*** EXERCISE DATA ***

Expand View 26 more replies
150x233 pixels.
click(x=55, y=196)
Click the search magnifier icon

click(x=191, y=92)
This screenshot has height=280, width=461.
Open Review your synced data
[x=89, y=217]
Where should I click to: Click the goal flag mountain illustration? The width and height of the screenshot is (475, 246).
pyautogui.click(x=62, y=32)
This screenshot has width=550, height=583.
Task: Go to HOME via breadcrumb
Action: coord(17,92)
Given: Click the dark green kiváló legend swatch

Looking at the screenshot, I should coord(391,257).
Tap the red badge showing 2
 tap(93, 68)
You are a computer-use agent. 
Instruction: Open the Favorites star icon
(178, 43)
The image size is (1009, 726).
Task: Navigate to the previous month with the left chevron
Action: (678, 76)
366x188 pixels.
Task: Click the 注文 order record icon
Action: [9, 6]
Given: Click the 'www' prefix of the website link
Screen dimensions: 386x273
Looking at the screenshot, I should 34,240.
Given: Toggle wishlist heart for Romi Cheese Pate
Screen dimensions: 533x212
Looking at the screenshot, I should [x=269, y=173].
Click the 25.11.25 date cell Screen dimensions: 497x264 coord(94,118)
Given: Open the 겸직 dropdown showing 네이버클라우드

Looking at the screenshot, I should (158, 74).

***
*** EXERCISE DATA ***

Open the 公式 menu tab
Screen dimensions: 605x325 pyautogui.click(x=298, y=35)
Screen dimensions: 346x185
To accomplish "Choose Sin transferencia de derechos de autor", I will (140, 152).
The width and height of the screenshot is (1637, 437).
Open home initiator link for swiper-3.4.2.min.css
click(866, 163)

***

• **PROBLEM TO WORK ON**:
The required answer is the exact run of lines above starting at the line with "Given: Click the 'www'" and ending at the line with "Click the 25.11.25", with both ends present.

• **ANSWER TO THIS TASK**:
Given: Click the 'www' prefix of the website link
Screen dimensions: 386x273
Looking at the screenshot, I should 34,240.
Given: Toggle wishlist heart for Romi Cheese Pate
Screen dimensions: 533x212
Looking at the screenshot, I should [x=269, y=173].
Click the 25.11.25 date cell Screen dimensions: 497x264 coord(94,118)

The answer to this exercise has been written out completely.